### Work instructions
Every line between the one containing "Where should I" and the last line of the data, both included, is to be set down exactly, and pictures are to be omitted.

Pixel coordinate grounding data:
##########
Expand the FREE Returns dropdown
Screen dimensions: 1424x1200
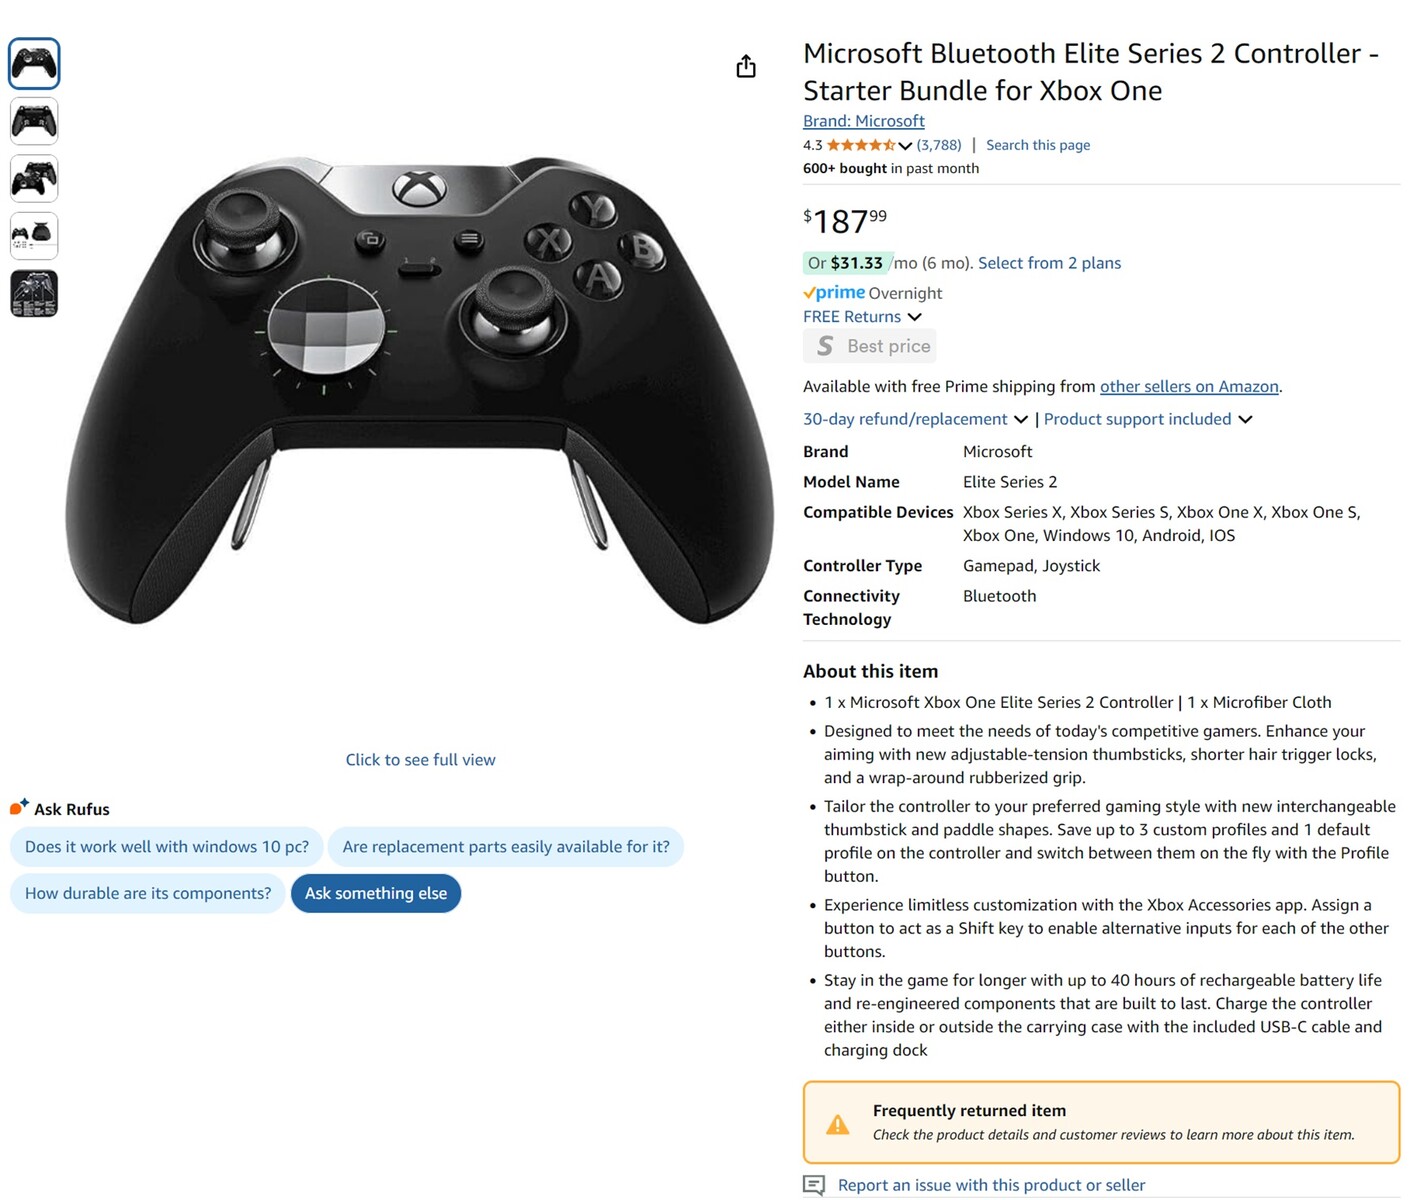[914, 317]
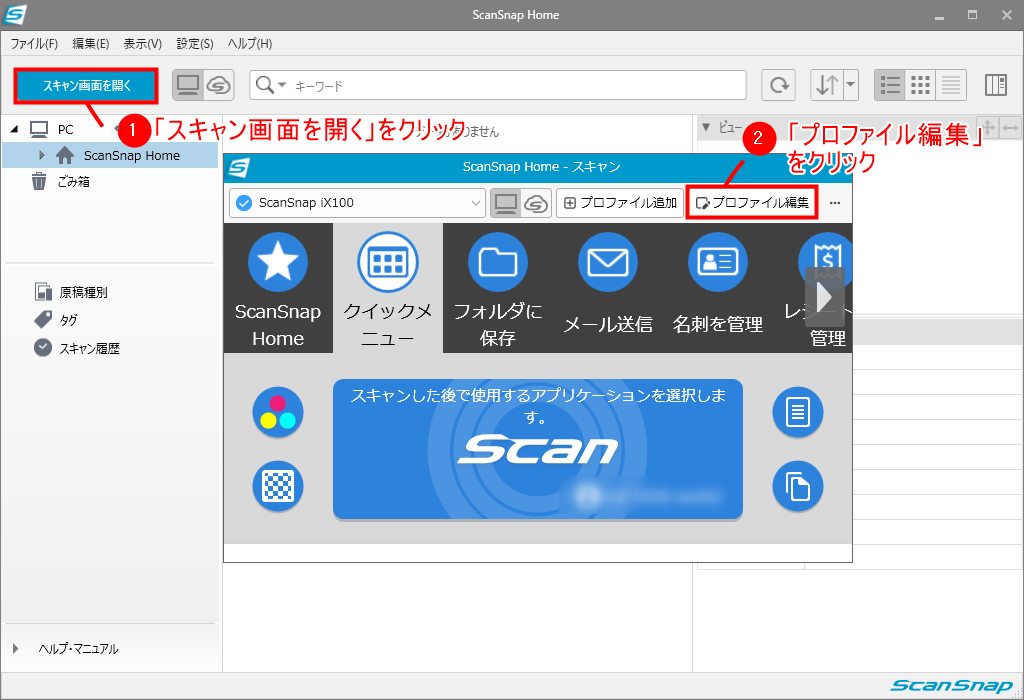Select the クイックメニュー profile
This screenshot has width=1024, height=700.
[x=388, y=262]
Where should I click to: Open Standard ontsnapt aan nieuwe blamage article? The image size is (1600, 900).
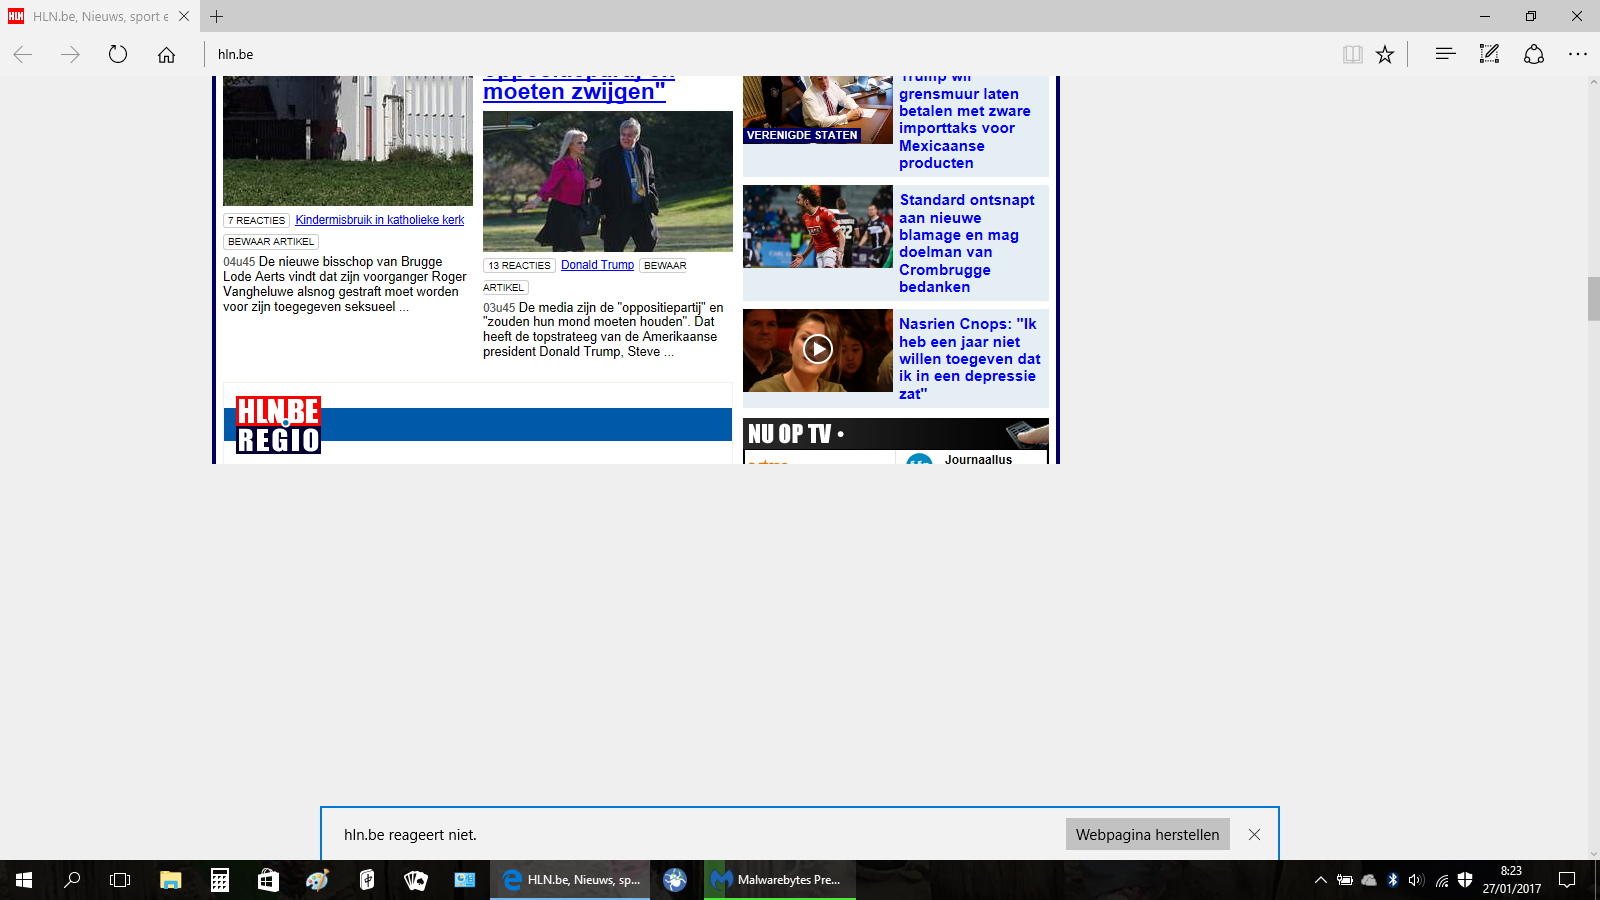click(x=967, y=243)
##########
### Written answer
Where should I click to: Open Standard ontsnapt aan nieuwe blamage article? The image size is (1600, 900).
click(x=967, y=243)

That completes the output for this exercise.